WORK ORDER:
Reproduce only this part of the listing: the line with "The image size is (1568, 758).", plus every line after it through the last.

- Opening Delimiter -

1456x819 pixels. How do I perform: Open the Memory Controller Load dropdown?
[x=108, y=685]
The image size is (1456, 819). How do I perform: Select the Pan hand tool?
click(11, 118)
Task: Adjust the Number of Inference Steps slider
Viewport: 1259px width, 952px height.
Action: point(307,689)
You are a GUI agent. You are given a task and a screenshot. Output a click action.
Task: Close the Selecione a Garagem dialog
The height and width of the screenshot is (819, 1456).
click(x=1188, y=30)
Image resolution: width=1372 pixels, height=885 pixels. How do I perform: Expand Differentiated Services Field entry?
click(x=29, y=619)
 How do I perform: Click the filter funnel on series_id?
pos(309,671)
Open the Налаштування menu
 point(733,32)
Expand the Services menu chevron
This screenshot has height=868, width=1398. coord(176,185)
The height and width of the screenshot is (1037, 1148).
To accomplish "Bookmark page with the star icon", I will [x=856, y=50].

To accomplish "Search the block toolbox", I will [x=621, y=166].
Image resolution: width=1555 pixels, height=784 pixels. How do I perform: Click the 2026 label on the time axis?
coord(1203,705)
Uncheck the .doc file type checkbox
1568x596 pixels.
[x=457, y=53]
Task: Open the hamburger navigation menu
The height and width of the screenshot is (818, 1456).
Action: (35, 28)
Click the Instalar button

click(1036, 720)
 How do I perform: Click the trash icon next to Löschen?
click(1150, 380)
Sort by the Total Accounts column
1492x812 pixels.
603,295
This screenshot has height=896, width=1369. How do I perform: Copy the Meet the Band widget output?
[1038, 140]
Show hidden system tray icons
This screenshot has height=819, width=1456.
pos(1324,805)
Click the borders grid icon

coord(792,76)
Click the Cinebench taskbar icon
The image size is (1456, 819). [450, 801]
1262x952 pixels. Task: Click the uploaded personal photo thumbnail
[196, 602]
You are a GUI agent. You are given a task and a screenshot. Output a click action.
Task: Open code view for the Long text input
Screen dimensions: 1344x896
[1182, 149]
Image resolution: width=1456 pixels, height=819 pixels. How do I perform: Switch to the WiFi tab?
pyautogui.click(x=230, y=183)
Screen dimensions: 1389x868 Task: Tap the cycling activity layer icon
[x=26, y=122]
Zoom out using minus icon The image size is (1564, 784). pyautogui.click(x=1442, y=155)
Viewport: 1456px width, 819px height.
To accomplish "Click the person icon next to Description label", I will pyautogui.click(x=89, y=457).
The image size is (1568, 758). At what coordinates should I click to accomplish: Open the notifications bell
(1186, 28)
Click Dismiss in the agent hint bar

- Closing Delimiter -

SOLVED EXERCISE:
The image size is (1568, 758). At what coordinates should I click to accomplish: Open the notifications bell
(1186, 28)
Click Dismiss in the agent hint bar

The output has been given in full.